The migration of Large Language Models (LLMs) from cloud clusters to edge devices promises enhanced privacy and offline accessibility, but this transition encounters a harsh reality: the physical constraints of mobile batteries, thermal limits, and, most importantly, memory constraints. To navigate this landscape, we constructed a reproducible experimental pipeline to profile the complex interplay between energy consumption, latency, and quality. Unlike theoretical studies, we captured granular power metrics across eight models ranging from 0.5B to 9B parameters without requiring root access, ensuring our findings reflect realistic user conditions. We harness this pipeline to conduct an empirical case study on a flagship Android device, the Samsung Galaxy S25 Ultra, establishing foundational hypotheses regarding the trade-offs between generation quality, performance, and resource consumption. Our investigation uncovered a counter-intuitive quantization-energy paradox. While modern importance-aware quantization successfully reduces memory footprints to fit larger models into RAM, we found it yields negligible energy savings compared to standard mixed-precision methods. This proves that for battery life, the architecture of the model, not its quantization scheme, is the decisive factor. We further identified that Mixture-of-Experts (MoE) architectures defy the standard size-energy trend, offering the storage capacity of a 7B model while maintaining the lower energy profile of a 1B to 2B model. Finally, an analysis of these multi-objective trade-offs reveals a pragmatic sweet spot of mid-sized models, such as Qwen2.5-3B, that effectively balance response quality with sustainable energy consumption.

翻译：大语言模型（LLMs）从云端集群向边缘设备的迁移，虽然有望增强隐私保护与离线可用性，但这一转变面临着严酷的现实：移动电池的物理限制、热限，以及最重要的——内存约束。为应对这一挑战，我们构建了一个可复现的实验管道，用于剖析能耗、延迟和质量之间复杂的相互作用。与理论研究不同，我们在无需获取根权限的情况下，捕获了从0.5B到9B参数的八种模型的精细功耗指标，确保我们的发现反映了真实用户条件。我们利用这一管道，在旗舰安卓设备三星Galaxy S25 Ultra上进行了一项实证案例研究，建立了关于生成质量、性能与资源消耗之间权衡的基本假设。我们的调查揭示了一个反直觉的量化-能量悖论。尽管现代重要性感知量化成功减少了内存占用，使更大模型能装入RAM，但我们发现，与标准混合精度方法相比，它带来的能量节省微乎其微。这证明了对于电池寿命而言，模型架构而非其量化方案才是决定性因素。我们进一步发现，混合专家（MoE）架构打破了标准尺寸-能量趋势，能够在保持1B至2B模型较低能耗水平的同时，提供7B模型的存储容量。最后，对这些多目标权衡的分析揭示了一个务实的中间地带：如Qwen2.5-3B这类中等规模模型，能在响应质量与可持续能耗之间实现有效平衡。

Stored data:
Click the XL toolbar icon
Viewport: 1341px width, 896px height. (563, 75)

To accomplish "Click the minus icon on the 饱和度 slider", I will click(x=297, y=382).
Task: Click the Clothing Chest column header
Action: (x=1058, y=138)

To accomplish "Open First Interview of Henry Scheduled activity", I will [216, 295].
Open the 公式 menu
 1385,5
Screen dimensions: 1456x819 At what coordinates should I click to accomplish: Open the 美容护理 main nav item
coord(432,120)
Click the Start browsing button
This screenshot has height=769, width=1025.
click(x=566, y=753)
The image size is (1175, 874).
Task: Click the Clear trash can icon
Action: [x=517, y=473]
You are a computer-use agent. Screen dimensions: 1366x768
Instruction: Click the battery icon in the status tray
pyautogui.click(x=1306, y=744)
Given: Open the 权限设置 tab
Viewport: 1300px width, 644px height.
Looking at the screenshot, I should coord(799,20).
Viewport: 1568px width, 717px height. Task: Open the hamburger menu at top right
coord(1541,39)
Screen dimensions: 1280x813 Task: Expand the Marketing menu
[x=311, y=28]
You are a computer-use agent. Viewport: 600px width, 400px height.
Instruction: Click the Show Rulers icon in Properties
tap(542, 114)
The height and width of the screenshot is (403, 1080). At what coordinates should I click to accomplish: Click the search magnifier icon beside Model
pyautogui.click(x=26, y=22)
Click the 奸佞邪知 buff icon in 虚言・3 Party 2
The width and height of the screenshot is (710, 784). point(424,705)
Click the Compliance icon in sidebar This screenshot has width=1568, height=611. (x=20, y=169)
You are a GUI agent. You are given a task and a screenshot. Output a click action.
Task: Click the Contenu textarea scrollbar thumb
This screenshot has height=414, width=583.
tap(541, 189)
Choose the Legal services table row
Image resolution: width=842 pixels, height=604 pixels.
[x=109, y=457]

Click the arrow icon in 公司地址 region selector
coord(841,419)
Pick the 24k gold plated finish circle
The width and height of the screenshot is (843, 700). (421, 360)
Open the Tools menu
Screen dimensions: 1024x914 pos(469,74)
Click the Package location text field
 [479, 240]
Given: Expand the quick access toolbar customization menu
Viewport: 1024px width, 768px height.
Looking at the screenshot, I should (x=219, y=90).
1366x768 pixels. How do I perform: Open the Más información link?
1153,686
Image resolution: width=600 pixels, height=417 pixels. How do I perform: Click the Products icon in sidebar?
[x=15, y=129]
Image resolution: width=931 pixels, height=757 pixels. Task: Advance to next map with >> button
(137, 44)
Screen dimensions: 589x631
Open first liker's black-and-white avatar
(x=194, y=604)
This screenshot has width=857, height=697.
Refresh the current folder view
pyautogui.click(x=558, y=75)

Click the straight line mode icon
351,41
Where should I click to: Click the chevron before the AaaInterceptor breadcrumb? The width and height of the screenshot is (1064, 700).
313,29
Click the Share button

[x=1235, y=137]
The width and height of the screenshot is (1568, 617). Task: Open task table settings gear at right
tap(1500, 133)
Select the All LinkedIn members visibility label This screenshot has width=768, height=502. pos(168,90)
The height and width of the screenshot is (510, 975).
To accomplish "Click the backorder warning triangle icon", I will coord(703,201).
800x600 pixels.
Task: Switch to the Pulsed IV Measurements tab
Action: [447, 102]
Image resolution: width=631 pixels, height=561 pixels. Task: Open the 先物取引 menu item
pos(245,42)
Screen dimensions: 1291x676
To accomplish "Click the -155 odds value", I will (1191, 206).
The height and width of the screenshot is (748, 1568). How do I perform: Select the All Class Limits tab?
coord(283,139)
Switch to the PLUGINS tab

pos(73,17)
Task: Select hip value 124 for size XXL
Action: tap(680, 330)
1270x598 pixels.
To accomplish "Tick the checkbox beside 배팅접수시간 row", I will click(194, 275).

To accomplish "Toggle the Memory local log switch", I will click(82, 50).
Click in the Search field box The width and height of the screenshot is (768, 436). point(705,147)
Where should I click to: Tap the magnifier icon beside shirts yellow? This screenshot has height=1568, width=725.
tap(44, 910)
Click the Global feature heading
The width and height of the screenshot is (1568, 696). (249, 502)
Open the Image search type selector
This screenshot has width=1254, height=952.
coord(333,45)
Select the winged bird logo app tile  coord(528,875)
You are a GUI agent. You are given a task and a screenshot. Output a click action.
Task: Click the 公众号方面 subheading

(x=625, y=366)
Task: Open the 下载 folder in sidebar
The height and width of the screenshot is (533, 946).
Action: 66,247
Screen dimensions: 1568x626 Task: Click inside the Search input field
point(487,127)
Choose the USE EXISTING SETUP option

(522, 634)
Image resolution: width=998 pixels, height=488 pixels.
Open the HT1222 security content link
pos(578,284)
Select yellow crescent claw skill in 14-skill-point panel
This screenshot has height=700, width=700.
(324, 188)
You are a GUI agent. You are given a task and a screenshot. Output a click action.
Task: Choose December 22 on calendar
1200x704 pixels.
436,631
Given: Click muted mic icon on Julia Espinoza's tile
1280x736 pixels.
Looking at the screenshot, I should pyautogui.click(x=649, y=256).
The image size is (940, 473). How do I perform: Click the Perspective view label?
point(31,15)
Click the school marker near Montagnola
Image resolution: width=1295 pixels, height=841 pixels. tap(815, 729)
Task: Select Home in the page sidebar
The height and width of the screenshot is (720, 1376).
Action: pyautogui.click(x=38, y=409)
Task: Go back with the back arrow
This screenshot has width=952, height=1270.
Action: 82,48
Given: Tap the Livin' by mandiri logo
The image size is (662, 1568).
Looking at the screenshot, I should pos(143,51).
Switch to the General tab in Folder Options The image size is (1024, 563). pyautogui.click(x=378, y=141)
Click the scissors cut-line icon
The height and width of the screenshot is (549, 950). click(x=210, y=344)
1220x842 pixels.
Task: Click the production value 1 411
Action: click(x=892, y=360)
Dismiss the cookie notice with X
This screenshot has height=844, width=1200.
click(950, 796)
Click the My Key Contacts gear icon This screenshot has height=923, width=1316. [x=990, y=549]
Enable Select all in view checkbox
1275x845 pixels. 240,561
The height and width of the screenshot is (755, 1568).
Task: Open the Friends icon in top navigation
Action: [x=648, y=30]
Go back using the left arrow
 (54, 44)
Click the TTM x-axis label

EXERCISE INSTRUCTIONS:
A) What physical constraints does the abstract on running LLMs on edge devices name as obstacles to moving models from cloud clusters? List all of them.
B) Using the abstract on running LLMs on edge devices, answer these questions:
(i) On which Android device was the case study run?
(ii) How many models were measured, and what parameter range did they span?
(iii) Which model does the abstract give as an example of the mid-sized sweet spot?
The stored data is separate from the abstract and unrelated to it.

EXERCISE RESULTS:
A)
- Mobile batteries
- Thermal limits
- Memory constraints

B)
(i) The Samsung Galaxy S25 Ultra
(ii) Eight models, from 0.5B to 9B parameters
(iii) Qwen2.5-3B